▶ [SECTION DE TEXTE]
>>>

Face à l’ampleur du défi, l’engagement de l’Etat a rendu possible la mobilisation de tous les acteurs : leaders religieux, société civile, secteur privé, associations des personnes vivant avec le Vih dont leur porte-parole s’est éteint tout dernièrement. Mais le tout a été également rendu possible avec la mise à disposition des informations fiables sur la question afin d’éviter le pilotage à vue de la suivi de l’évolution de la pandémie, a indiqué le Professeur Souleymane Mboup, selon qui, « le Sénégal a toujours insisté à disposer des informations pour éviter le pilotage à vue de la gestion de la pandémie ». Selon lui, «nous avons été l’un des rares pays à procéder à la surveillance épidémiologique depuis les années 80. En plus, des études épidémiologiques comportementales et biologiques ont été menées pour surveiller les tendances de l’infection du Vih au Sénégal ». Et d’ajouter, « si très peu de pays disposent d’informations sur le comportement sexuel de leur population, le Sénégal par contre, l’a réussi avec la surveillance sentinelle et les enquêtes de surveillance combinées. Et le système d’information mis en place comme stratégie phare a permis de déceler très tôt l’épidémie qui est de type concentré en deux groupes ».
Selon toujours les spécialistes, ces enquêtes ont permis de déceler que l’épidémie a un taux de prévalence faible dans la population générale mais élevée chez les professionnelles du sexe, et les MSM. Le Sénégal qui est cité comme premier pays à avoir un taux de prévalence faible est suivi également par 22 pays africains qui ont eu à démontrer leurs performances. En guise de reconnaissance pour ses performances en matière de lutte contre le Sida, le Sénégal a eu également à recevoir en 2007 de la Banque mondiale le premier prix de système d’évaluation et de fiabilité des informations. Auparavant, en 1996, l’Onusida a eu à valider le bon travail réalisé par le pays sur la surveillance sentinelle avant de le publier. Il a été également le premier pays à avoir enseigné un programme sur la question du Vih dans les programmes scolaires.

<<<

Données enregistrées:
>>>

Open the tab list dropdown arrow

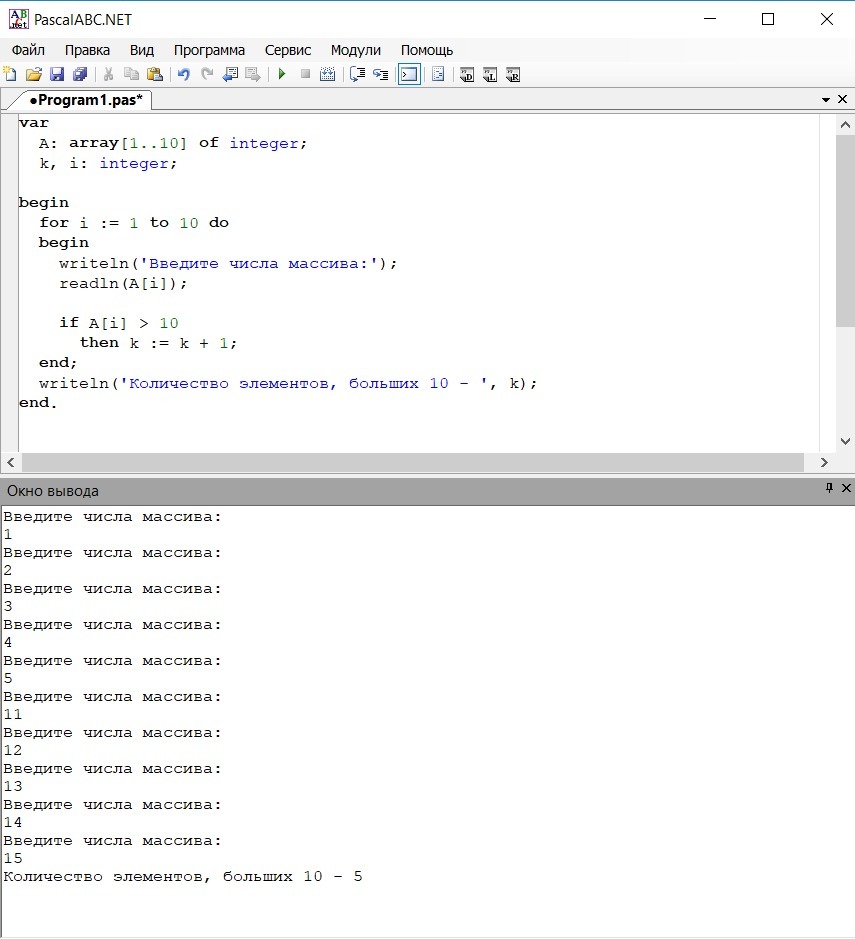826,100
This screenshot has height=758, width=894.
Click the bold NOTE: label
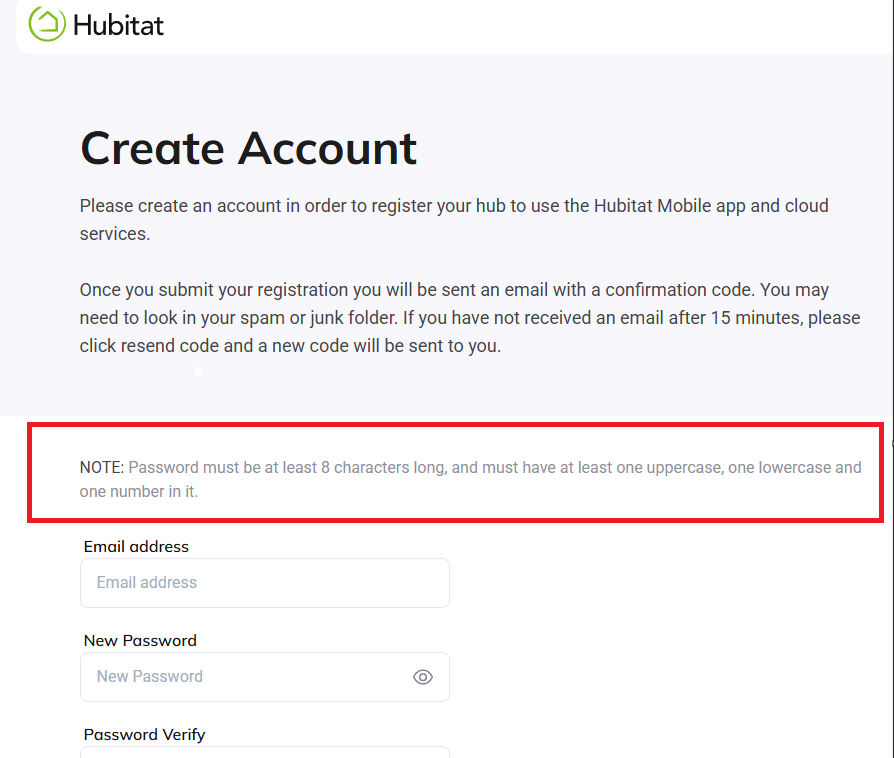(102, 468)
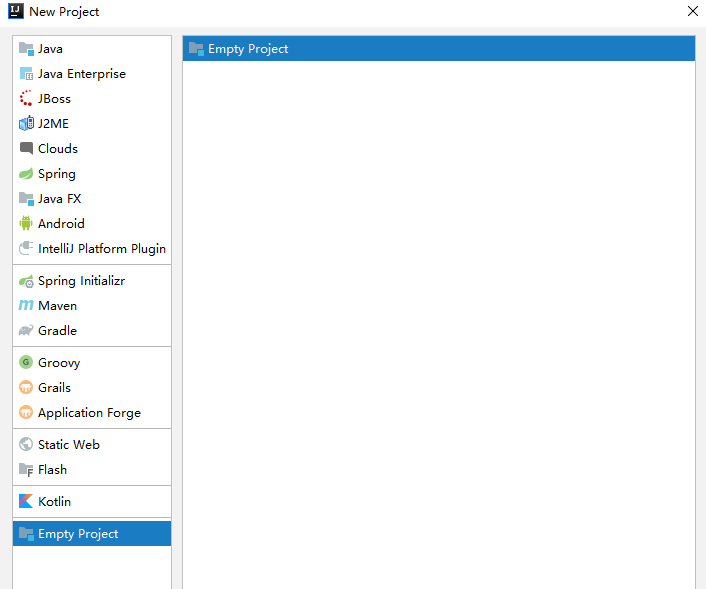Screen dimensions: 706x589
Task: Click the Maven icon
Action: (26, 306)

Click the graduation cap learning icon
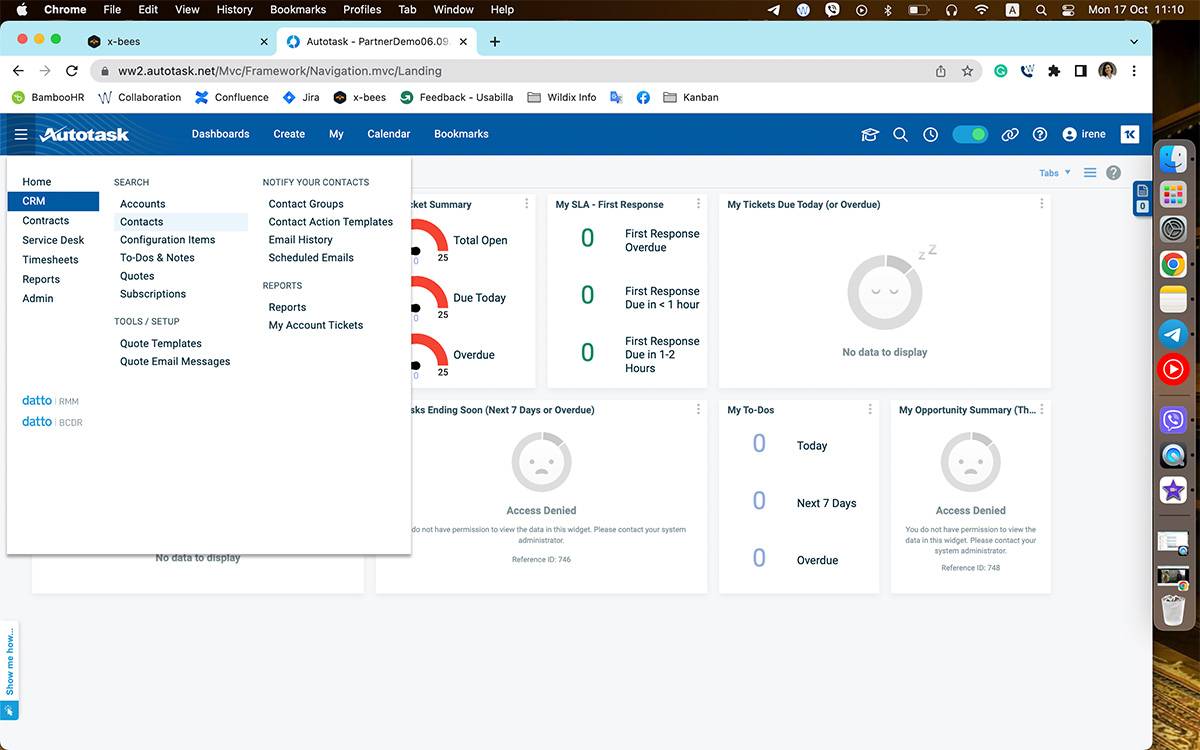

<<<

▶ [TRAVAIL DEMANDÉ]
Prolongez le texte sur la lutte contre le VIH au Sénégal à partir de sa dernière phrase.

▶ [RÉPONSE FINALE]
La problématique des groupes ciblés
Si toutes ces performances et reconnaissances enregistrées sont à mettre à l’actif du pays, il reste toutefois à régler la problématique du Vih sida dans certaines régions orientales et méridionales (Ziguinchor, Sédhiou, Kolda, Kédougou et Tambacounda) qui sont, du point de vue géographique frontaliers avec d’autres pays présentant des prévalences dépassant largement le taux national. Chez les groupes clés, les plus exposés du pays, notamment des professionnelles du sexe (18,5 % ) et les MSM ( 21, 8 %), leur prévalence est également inquiétante. En outre, les responsables chargés de la lutte contre cette pandémie au Sénégal se disent être surpris de la découverte par une étude de surveillance combinée réalisée en 2010 qui a décelé qu’après celle de 2006 qui avait ciblé les policiers, les camionneurs, les pêcheurs, on a enregistré un nouveau taux de prévalence de 1,3 % chez les orpailleurs dans la région de Kédougou située à plus de 700 km de la capitale. Mais ce qui fait également peur à ces spécialistes du Vih au Sénégal c’est la découverte par cette même étude d’une prévalence de 1,5 % chez les détenus.
Devant ce nouveau cas de figure analysée par les mêmes scientifiques, on a noté que les femmes sont cinq fois plus affectées que les hommes chez les détenus et trois fois plus touchées chez les orpailleurs.
Rappelons également que l’étude de 2009 qui avait porté sur des camionneurs avait révélé qu’à ce niveau le taux de prévalence était de 1,2 % contre seulement 0,8% chez les pêcheurs et 0,6% pour les policiers. Toutes choses qui démontrent qu’il y a, malgré tout, des défis encore à relever dans ce pays d’Afrique de l’Ouest qui a une population de 12 millions d’habitants.